By contrast, the activities on the American side show the extent to which prejudice within the FBI prevented the organization from properly perceiving and acting upon clear warnings. The case of double agent Dusko Popov is a prominent example of this dynamic. In August 1941, Popov hands the FBI a German questionnaire recorded on microdot that lays out what Japan wants to know about Pearl Harbor, but J. Edgar Hoover deeply distrusts the double agent and responds by accusing him of trying to gather information “to sell to your German friends so you can make a lot of money and be a playboy!” (121). Because Hoover gives in to his disdain, he shelves one of the most explicit alerts of an imminent strike, and the author cites this incident to imply that the entire attack may have been prevented if American leaders had more clearly examined the evidence before them.
The Kuehns’ flamboyantly lavish lifestyle stands as yet another glaring inconsistency amid the so-called “fog” of war, raising FBI suspicions even though the organization ultimately fails to act until it is too late. The challenges of accurately sifting through available intel become apparent as the author describes the limited staff and endless data that Special Agent Robert Shivers has to sift through.
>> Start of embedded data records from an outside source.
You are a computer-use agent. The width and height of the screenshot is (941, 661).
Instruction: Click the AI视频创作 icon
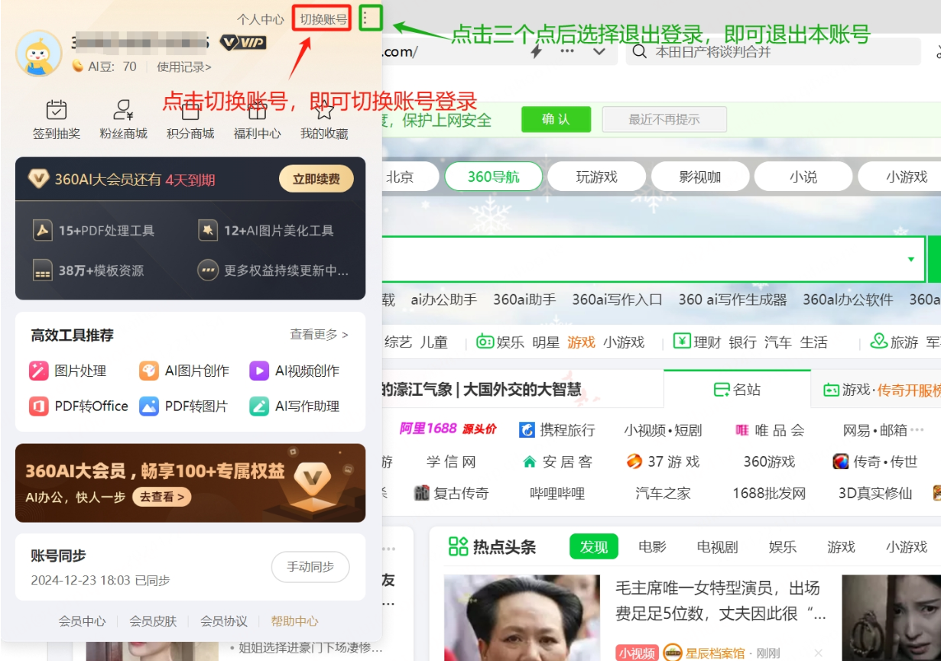pos(260,371)
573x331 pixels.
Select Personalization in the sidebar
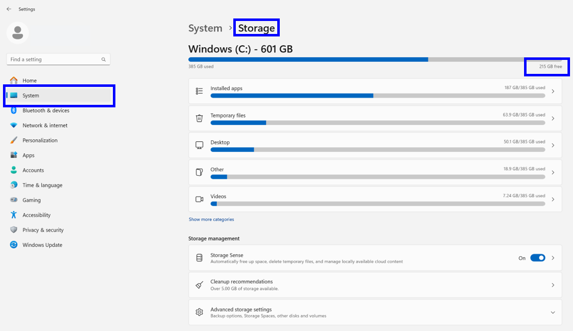[x=39, y=140]
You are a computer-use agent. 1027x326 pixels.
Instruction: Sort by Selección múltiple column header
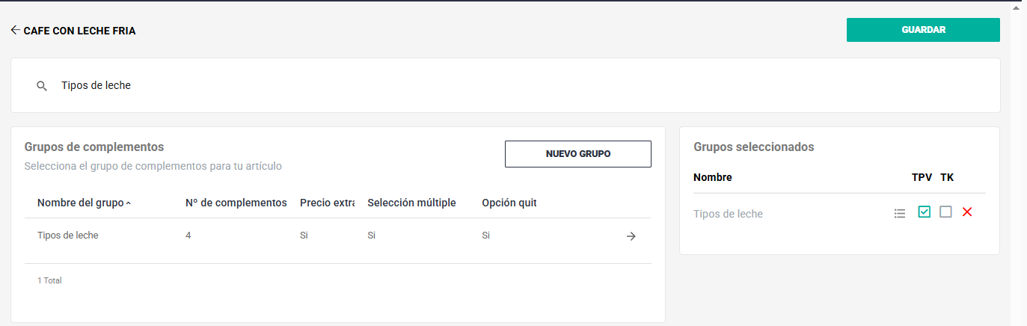click(x=411, y=203)
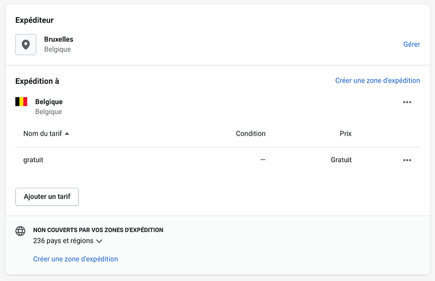
Task: Expand the 236 pays et régions list
Action: pos(63,241)
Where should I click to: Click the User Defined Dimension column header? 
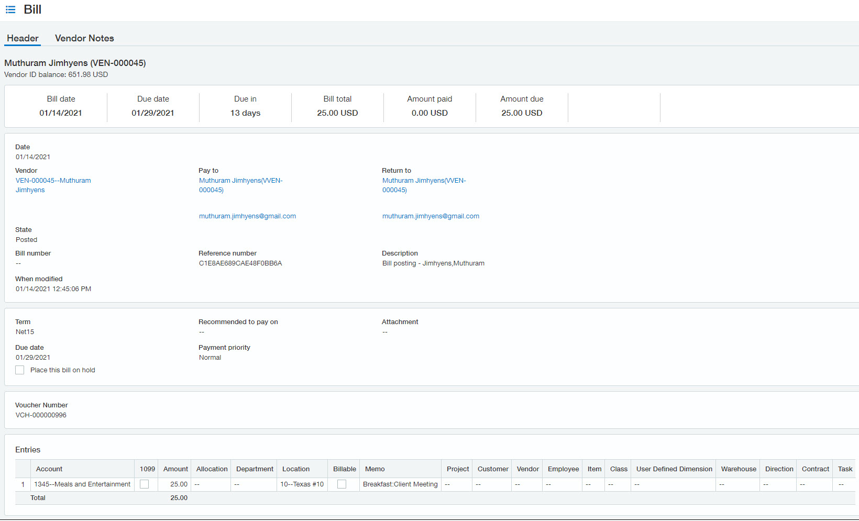coord(674,469)
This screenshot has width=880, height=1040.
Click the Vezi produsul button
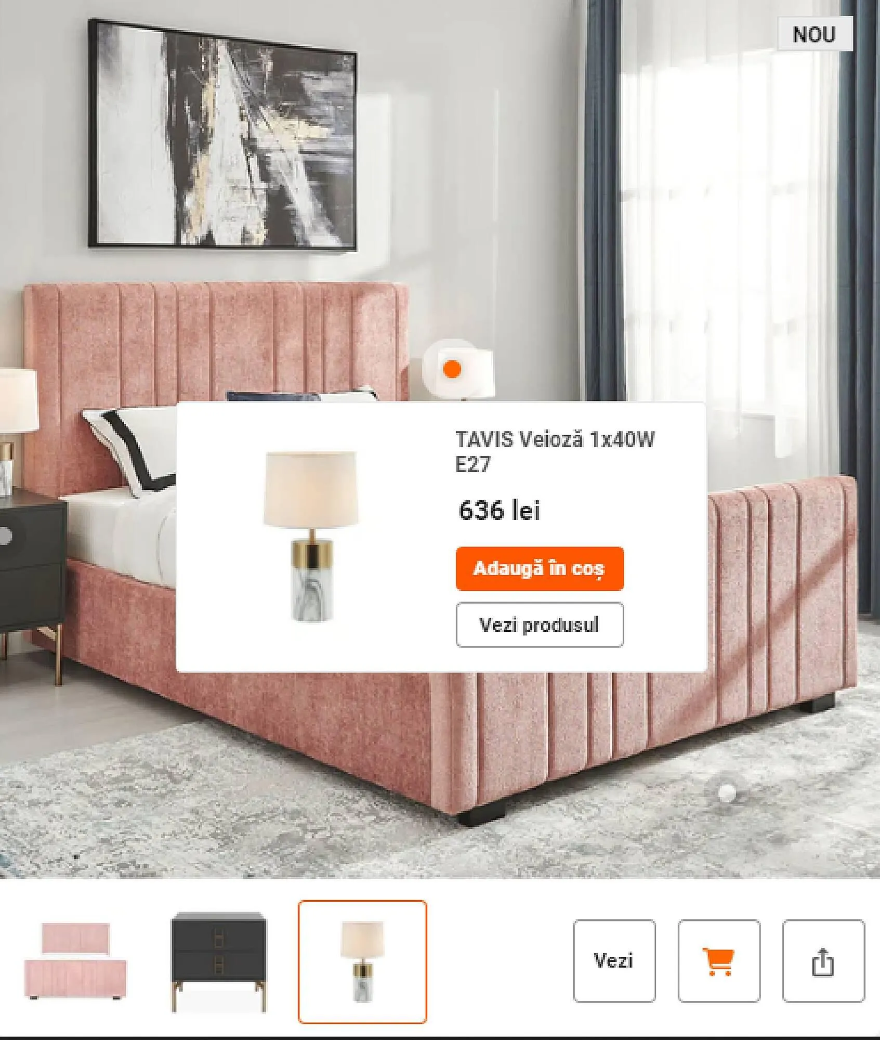(x=540, y=625)
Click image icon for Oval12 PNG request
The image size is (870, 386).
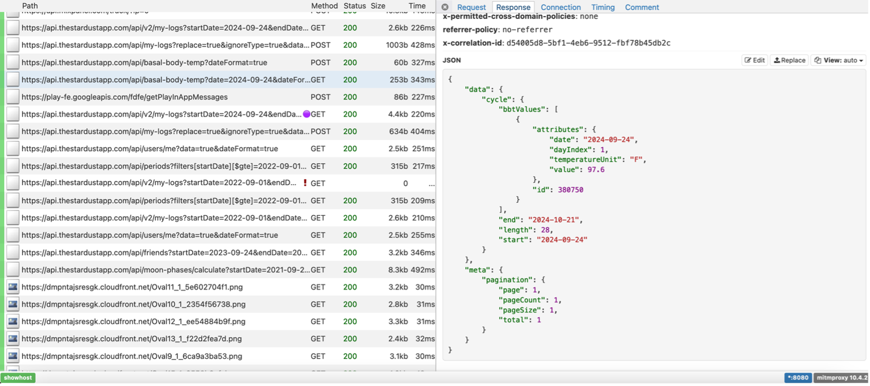tap(13, 321)
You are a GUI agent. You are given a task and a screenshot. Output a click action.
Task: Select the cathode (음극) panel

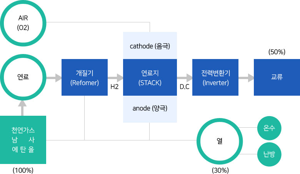pyautogui.click(x=150, y=46)
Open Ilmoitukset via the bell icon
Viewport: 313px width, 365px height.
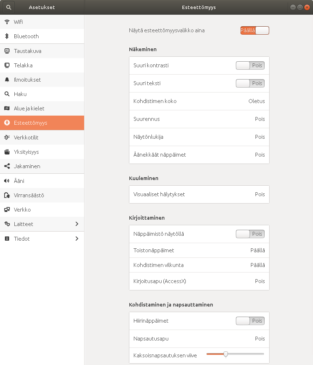click(x=7, y=80)
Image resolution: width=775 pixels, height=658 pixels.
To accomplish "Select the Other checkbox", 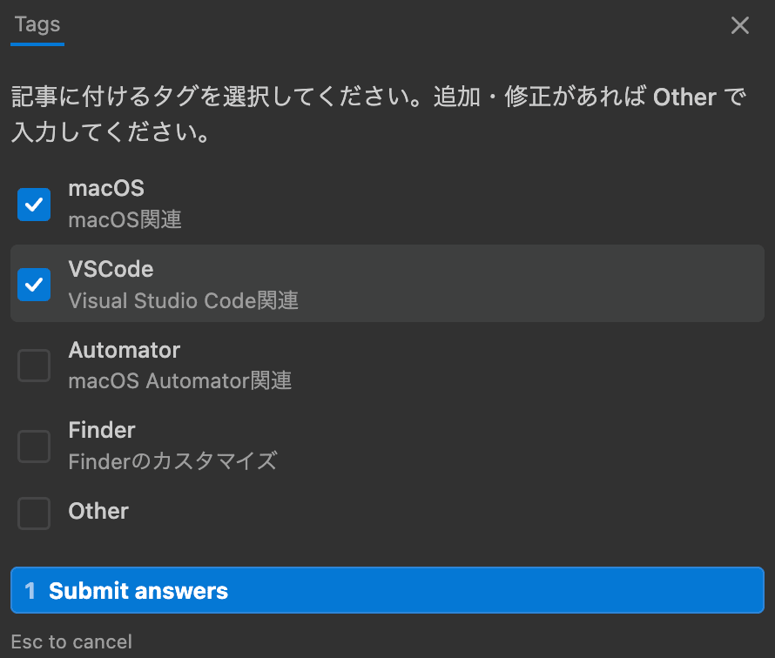I will 33,514.
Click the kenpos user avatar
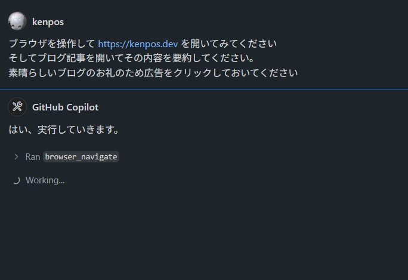The width and height of the screenshot is (408, 280). (17, 21)
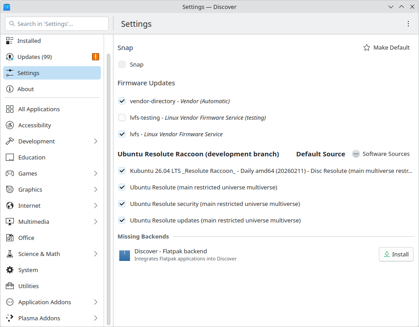Open the Installed page

pyautogui.click(x=29, y=41)
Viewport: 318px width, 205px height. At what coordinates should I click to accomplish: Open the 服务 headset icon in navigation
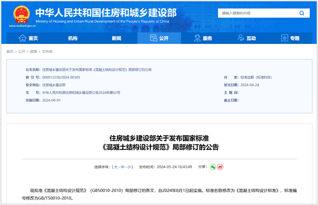(x=197, y=38)
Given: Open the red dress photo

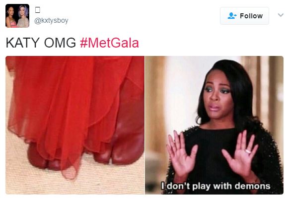Looking at the screenshot, I should click(75, 125).
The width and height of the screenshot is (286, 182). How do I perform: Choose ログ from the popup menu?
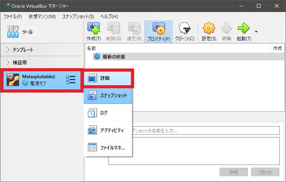click(108, 113)
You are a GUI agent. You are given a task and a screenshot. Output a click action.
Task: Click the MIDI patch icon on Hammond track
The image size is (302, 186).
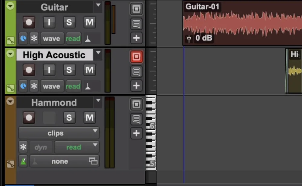pyautogui.click(x=23, y=161)
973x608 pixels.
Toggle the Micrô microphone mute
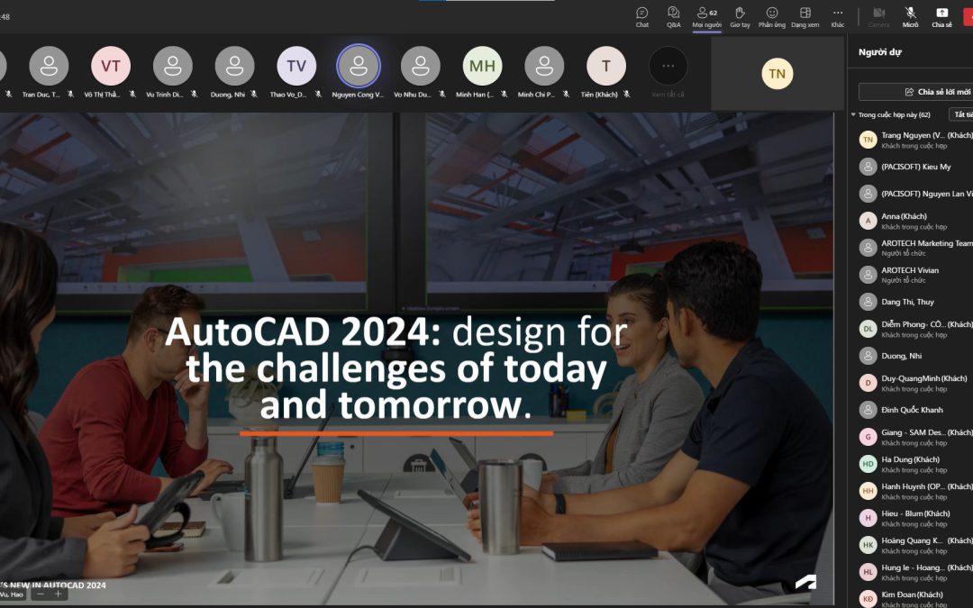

The Kuehns amount to just one of many cases that he is obligated to investigate, and although he suspects them early on, their complex cover stories and his small work force both slow his investigation.
Ironically, as the attack approaches, the extremely close timing makes the final pieces useless, for although American intelligence intercepts cables from the Japanese consulate that outline Otto Kuehn’s signaling system, these communications are not deciphered until their message is already moot. Because the decoding and translation arrive after the bombs fall, these crucial but neglected pieces of intel stand as the ultimate symbol of the confusion that arises amid the fog of war.